Bayan Zahran, Jihan Qurban, Sarra Al Omari and Ameera Quqani were on Sunday given the licences that allow them to change their status from legal consultants to attorneys.
The change means that the ban imposed on female law graduates to practise law in the courtroom and own and operate law firms will be lifted. It follows years of relentless requests and moves by several women to allow them to use their law degrees.
The impact of the ministry’s decision will be enormous on the local court system where women embroiled in divorce and custody cases have often complained of bias in favour of husbands. They will now see the presence of practising women lawyers as a new opportunity for greater justice.
“When I took the plane to the justice ministry in the capital Riyadh, I had high hopes and great dreams,” Jeddah-based Ameera said. “It was a dream come true and I was handed the much-anticipated certificate and licence by ministry officials in a matter of fleeting minutes,” she said, quoted by local daily Al Watan on Monday.
Ameera added that she was a 2008 law graduate from the King Abdul Aziz University in Jeddah and that she had been working in a law firm the Red Sea city where she handled company and labour cases.
“Now with the licence, I am an attorney and not a legal consultant and this means among several things that I can take up several cases and practise in a court of law,” she said.
Her immediate plan is to continue working in the law firm that accepted her five years ago.
However, she plans to set up her own firm at a later stage, she said.

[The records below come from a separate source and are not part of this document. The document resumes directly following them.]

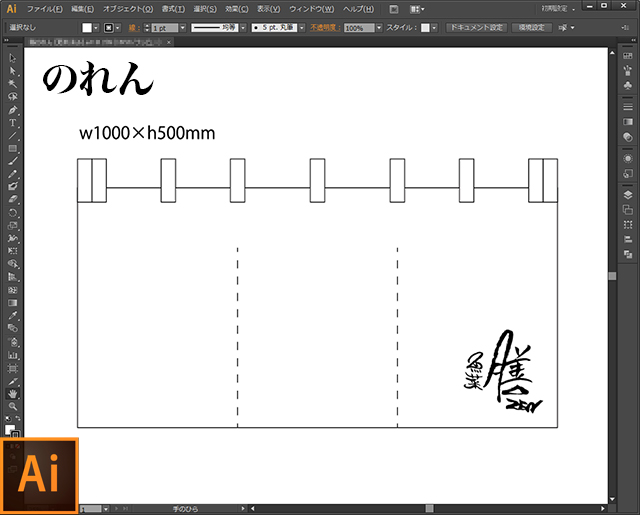Select the Zoom tool
This screenshot has height=515, width=640.
click(13, 406)
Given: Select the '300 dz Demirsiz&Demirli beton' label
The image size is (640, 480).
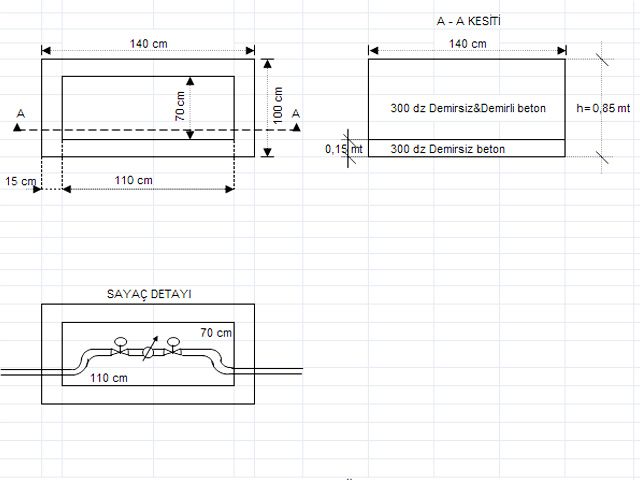Looking at the screenshot, I should pos(468,107).
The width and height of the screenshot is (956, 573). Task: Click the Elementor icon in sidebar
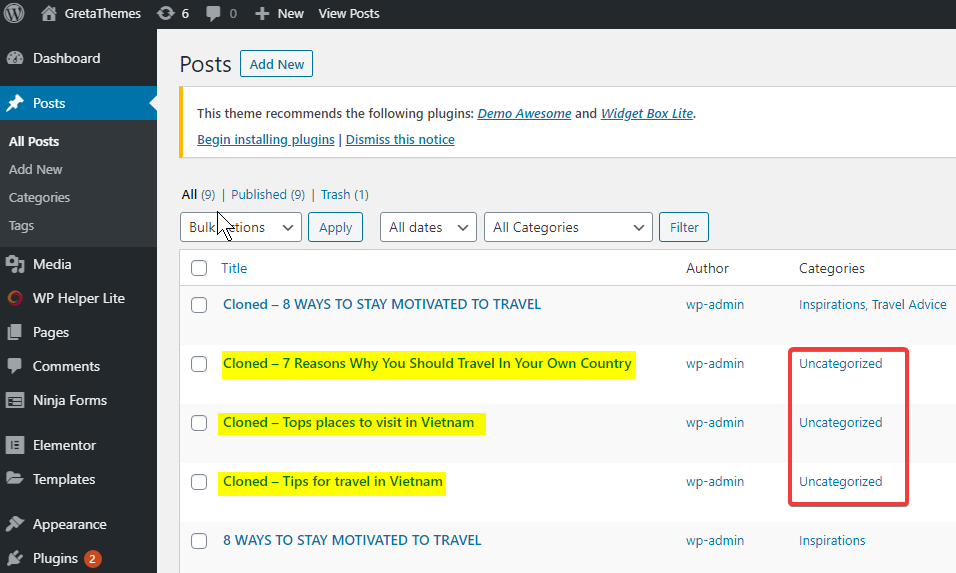pyautogui.click(x=15, y=446)
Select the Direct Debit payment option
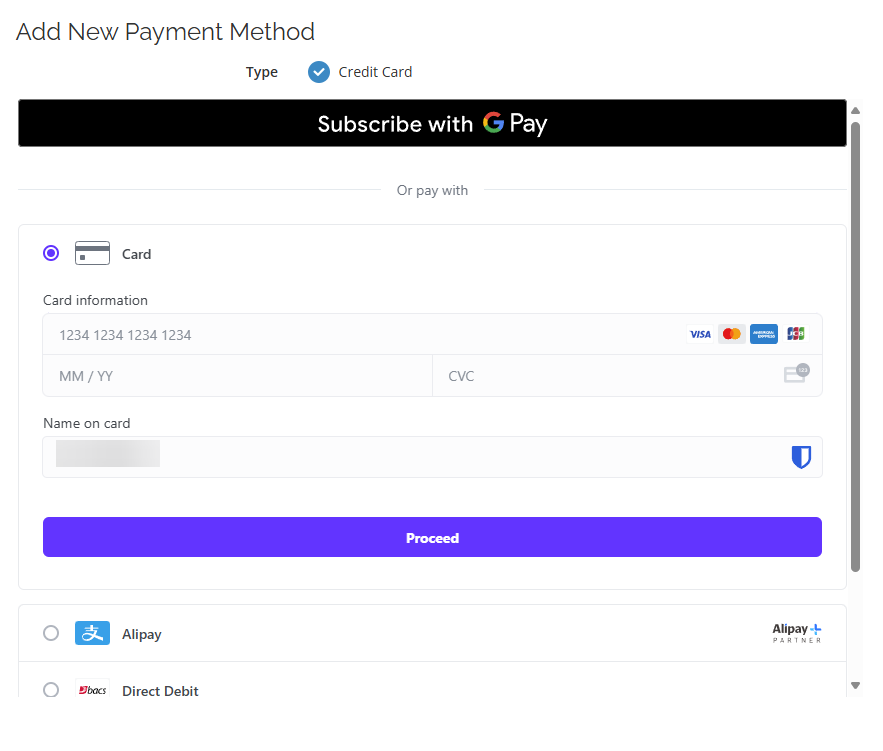 click(51, 690)
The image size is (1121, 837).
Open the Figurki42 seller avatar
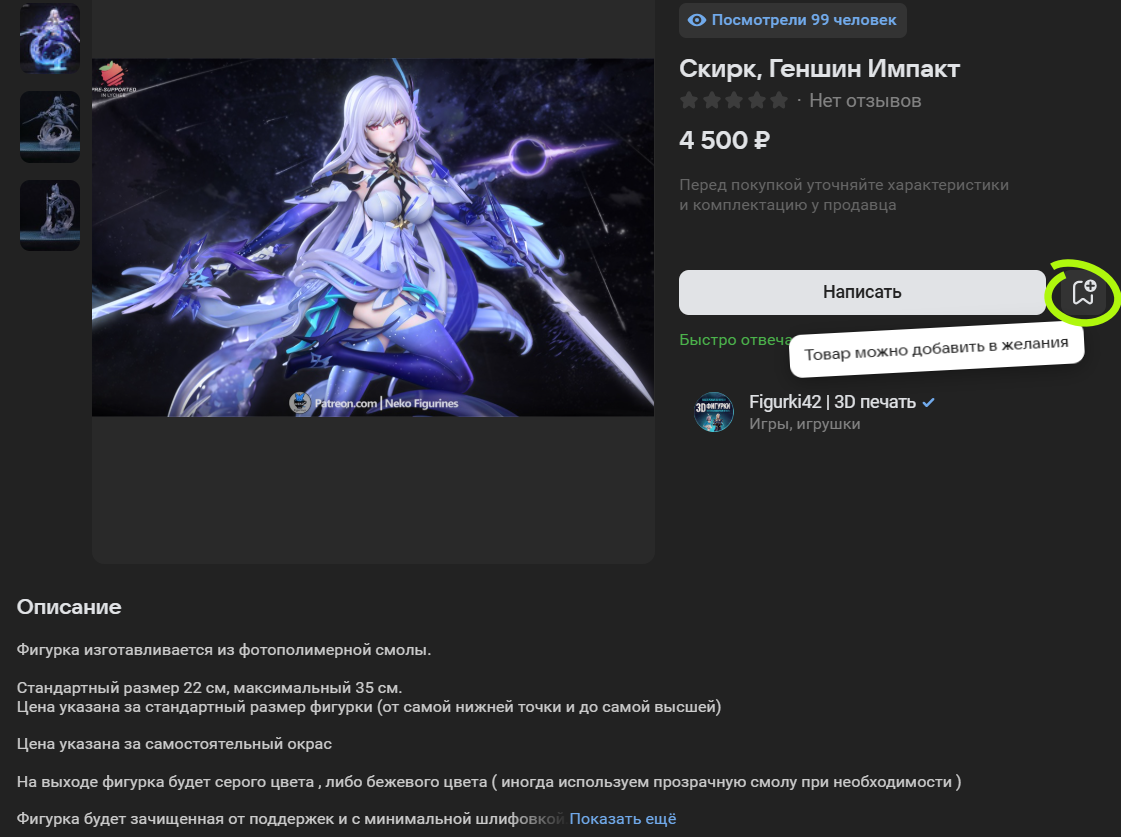point(713,412)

Bayan, one of the four women lawyers who made history, used her Twitter account to share the breakthrough news.
“I have received the licence to practise law as a lawyer. I pray to God that it will help me serve my religion and my nation,” she posted next to a picture of the licence, valid for five years.
The justice ministry first announced that it would provide the licence to female law graduates in October last year.
The initial plan was to confine the licence to family status cases, but the final decision did not impose any limits and women can practise in all fields of law.
Conditions to obtain the licence are the same for men and women and include a university degree in law and three years of training, justice ministry sources told the daily.
Women have been steadily gaining new rights in Saudi Arabia, particularly after King Abdullah Bin Abdul Aziz Al Saud assumed power in August 2005. In January 30 women were appointed to the Shura (Consultative) Council.